France
«Plus proche de Mai 68 que de décembre 95»
Entretien avec Henri Vacquin *
Les grandes confédérations syndicales ont lancé un mouvement de grèves reconductibles. Elles ont cédé à la pression de la base ?
Henri Vacquin: Essayons d’abord de situer le cadre. Les retraites, en soi, sont plus un prétexte et un symptôme lourd d’autre chose.

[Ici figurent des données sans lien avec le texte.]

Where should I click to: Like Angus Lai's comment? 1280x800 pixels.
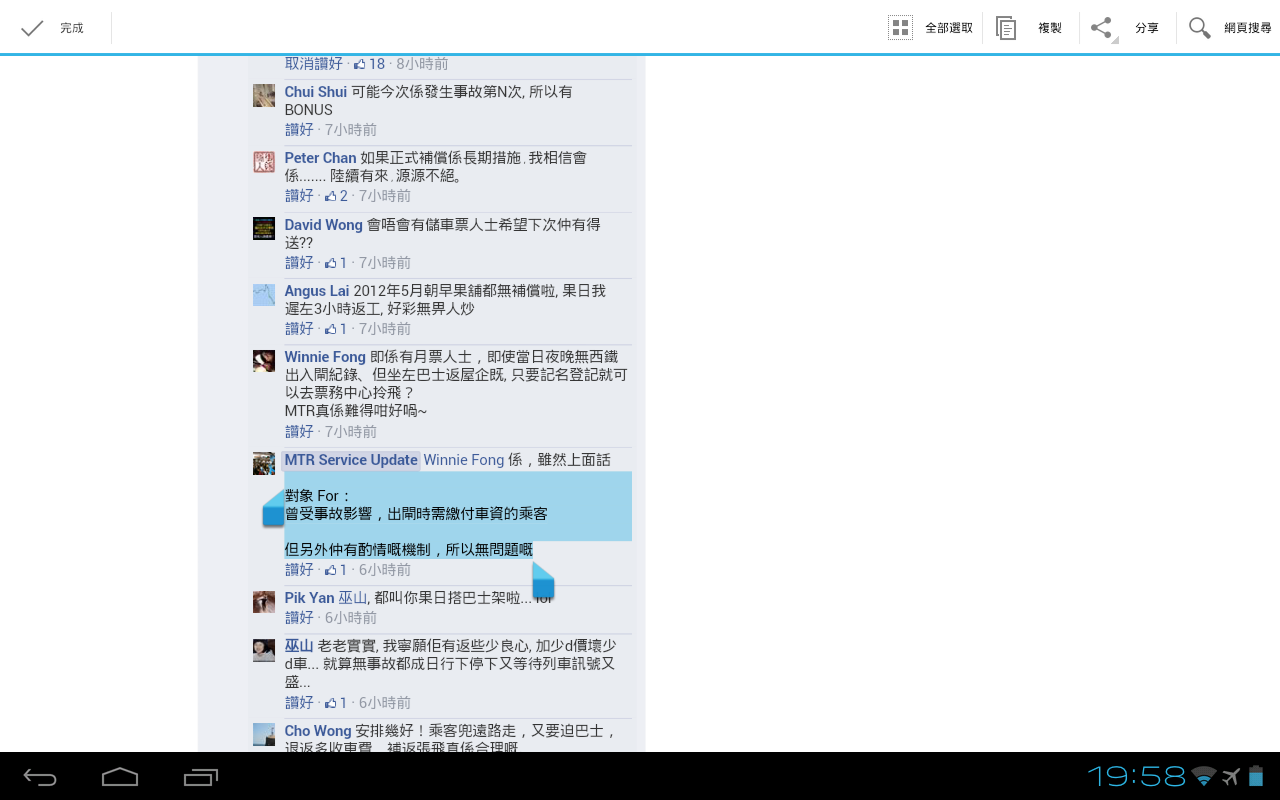(299, 329)
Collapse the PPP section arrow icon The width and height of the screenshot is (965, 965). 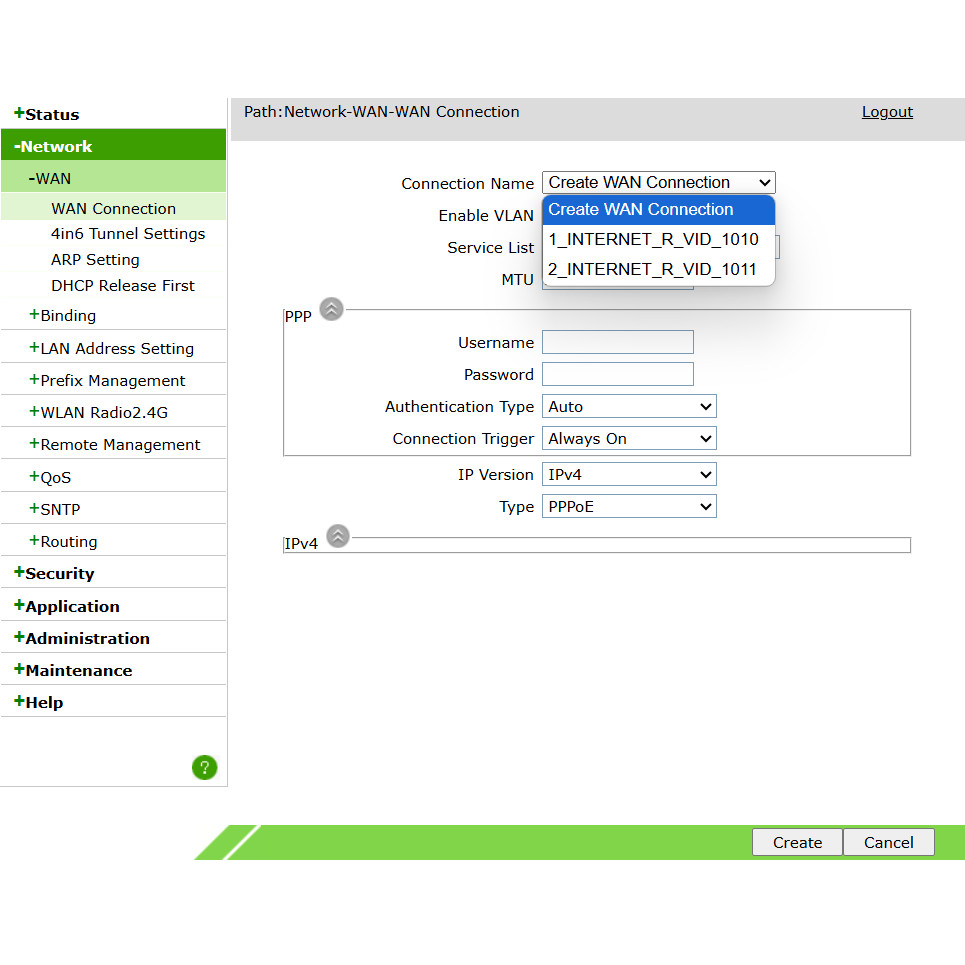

Dans ce conflit, on est dans une conjoncture plus large. La question de l’âge du départ à la retraite n’est pas nouvelle: souvenons-nous de ceux qui avaient des activités pénibles, à partir de 50-55 ans, dans la sidérurgie des années 80. Il y avait déjà de fortes disparités. Le fond du problème n’est donc pas l’âge de la retraite.
Le problème est pour les jeunes de moins de 25 ans qui sont au chômage et les plus de 55 ans qui sont poussés vers la sortie (cette année, il y a eu 350 000 licenciements conventionnels).
En fait, on a une majorité de l’opinion qui est pour la réforme, mais cette majorité la considère aussi comme injuste.
A réduire la réforme au problème financier du système ou au couperet de l’âge, on est à côté de la plaque… Le sujet, c’est l’emploi et la manière de le gérer depuis trente ans, comme la principale variable d’ajustement des entreprises. Les retraites servent de prétexte à la formulation de la colère.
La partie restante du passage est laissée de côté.